##### PROVIDED DATA

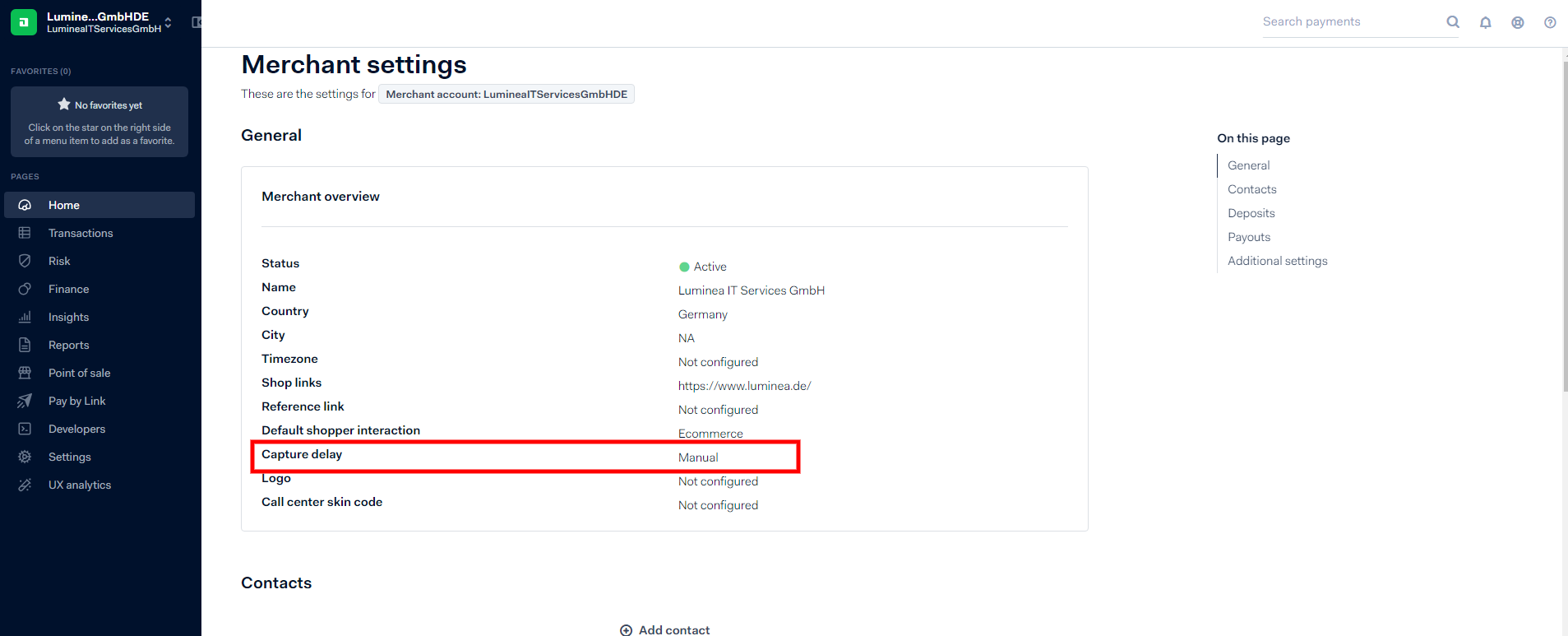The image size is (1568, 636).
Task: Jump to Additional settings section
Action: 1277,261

##########
##### PROVIDED DATA

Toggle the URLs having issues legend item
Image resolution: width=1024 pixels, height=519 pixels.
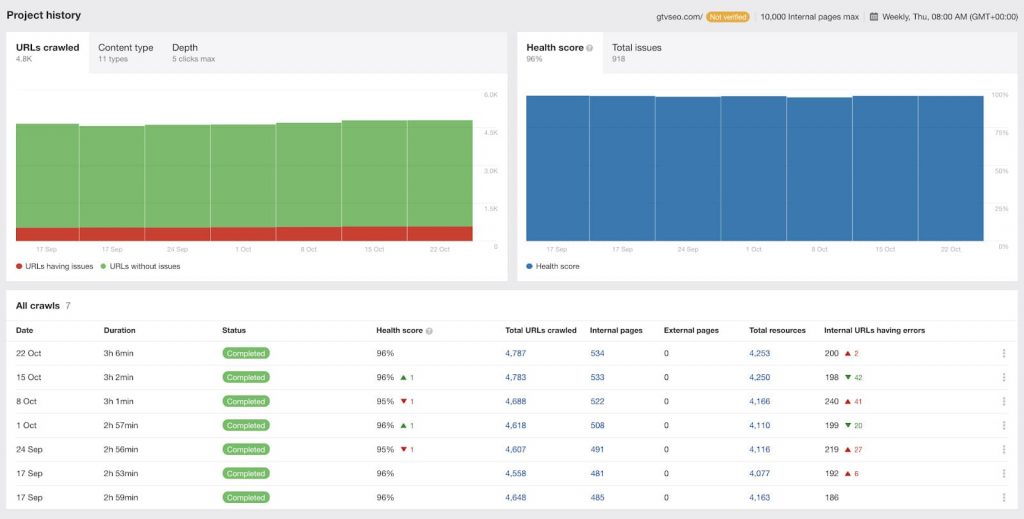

##########
##### PROVIDED DATA

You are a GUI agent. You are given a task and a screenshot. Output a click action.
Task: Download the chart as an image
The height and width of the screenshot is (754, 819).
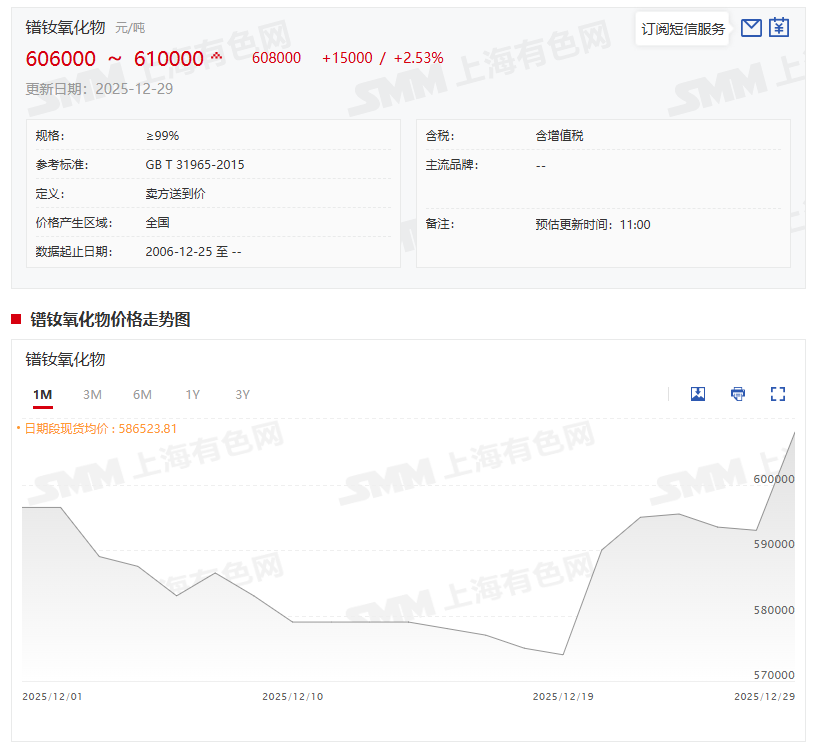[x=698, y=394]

##########

**EXERCISE REQUIREMENTS:** Set down, from the entries above, exactly the lines from the one with "Toggle the URLs having issues legend item" up to and including the one with "Image resolution: width=1024", and no other lines.

**SOLUTION TO THIS EXERCISE:**
Toggle the URLs having issues legend item
Image resolution: width=1024 pixels, height=519 pixels.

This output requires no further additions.